I started the group and more or less promptly forgot about it.
Here’s the thing about me: CBW is not my day job. Where I work actually has an astounding concentration of the Buffalo beer “scene”: there are two beer writers named Brian, an assistant brewer at Rusty Nickel and an assortment of accomplished homebrewers in the office on any given day. One of the beer writers named Brian (the one who isn’t the Buffalo Beer League’s Brian Campbell) is Brian Krespan, whose new hire “fun fact” included that he had a beer blog under the name “Brian Beer God” and so I knew we would be best of friends. Well, I have social anxiety, so I knew we would be best of friends once our mutual friend Christina broke the ice.
One day I saw Brian check in to a beer at Brewed and Bottled on Untappd, so I anxiously e-shouted “buy something cool there!” Like the New Belgium Le Terroir that I had seen Brewed & Bottled post on Instagram a few days ago. See, it’s what I’ve been saying for years: social media, like blogs and photos and so on, are just marketing. Brian picked up the final bottle after I said I would pay him back for it (I, uh, still have not). I suggested hey: why not do a mini version of that idea I had for the Beer Writers and do twin blog posts about the beer?
Without further adieu: Dan’s half. (see also: Brian’s half
Holy crap. I put that in my notes: “holy crap”. This beer is acidic. Sour beers have become all the rage recently, which is wonderful, and between the berlinerweisses and the kettle sours and the what-have-yous I had thought I had maybe become accustomed to them. Yeah, they’re sour, that’s cool. No big deal.

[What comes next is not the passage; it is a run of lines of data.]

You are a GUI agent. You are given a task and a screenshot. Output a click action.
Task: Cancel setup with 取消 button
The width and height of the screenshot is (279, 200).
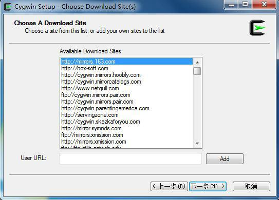[251, 186]
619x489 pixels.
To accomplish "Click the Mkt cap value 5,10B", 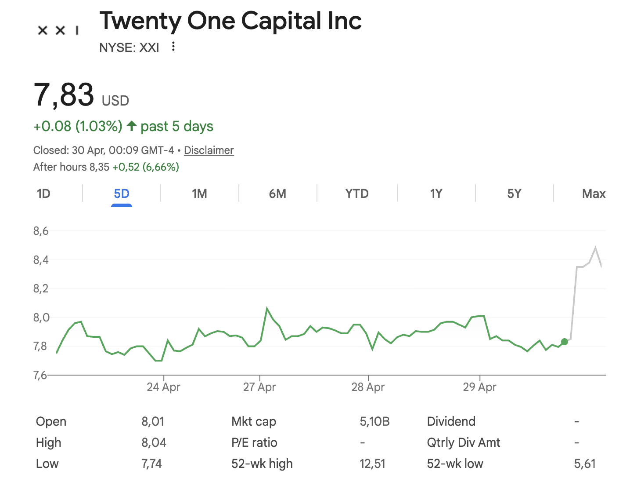I will coord(374,421).
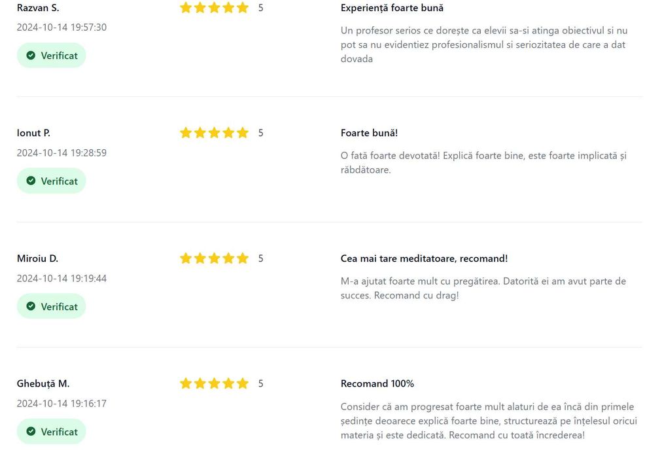Click review title "Recomand 100%"

(x=377, y=383)
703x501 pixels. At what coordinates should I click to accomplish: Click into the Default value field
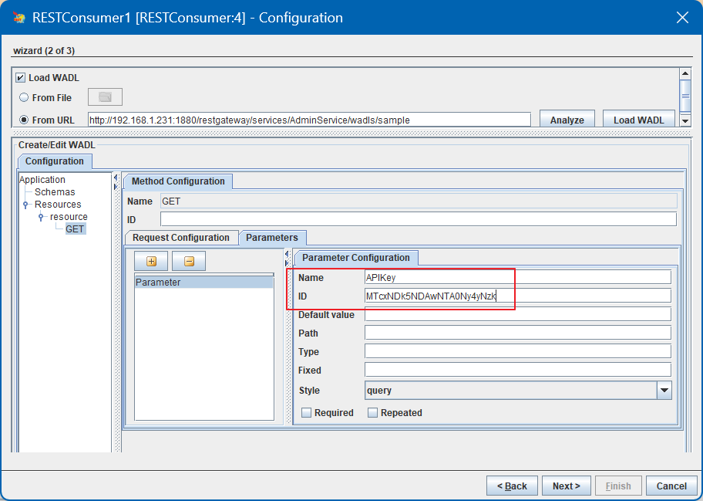(x=516, y=314)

But this thing, man this is eating the inside of my stomach lining. It brought back vivid memories of the Rodenbach I had at the Beer Geek Festival in 2013.
I tried to take notes, to give a detailed description of the beer, but like much of the Stone beers I’ve had are “hoppy” this was “sour”. I loved it! It was wonderful. But in addition to being naturally disinclined to the sort of beer review Brian is no doubt writing right now I was also far from ideal tasting circumstances. We were huddled at the end of a row of cubicles, Brian, Christina and I, and I was drinking out of a large coffee cup. Nobody else was taking notes (apparently they do not have the dedication to the craft that I do).
But this was more or less my plan all along: my strengths lie in the ambiance, the general experience, rather than the beer itself. Or at least that’s where I tell myself my strengths lie, since I suck at the technical description side of things. And we had ambiance in spades: we had plenty of natural light, since I’m lucky enough to be situated by north-facing windows, and a view of the marina. Well, okay, a view of a little inlet of the marina where vegetation and detritus collect, but it’s water just the same. And I was with friends, good friends, so eventually I put down the notebook and just enjoyed their company.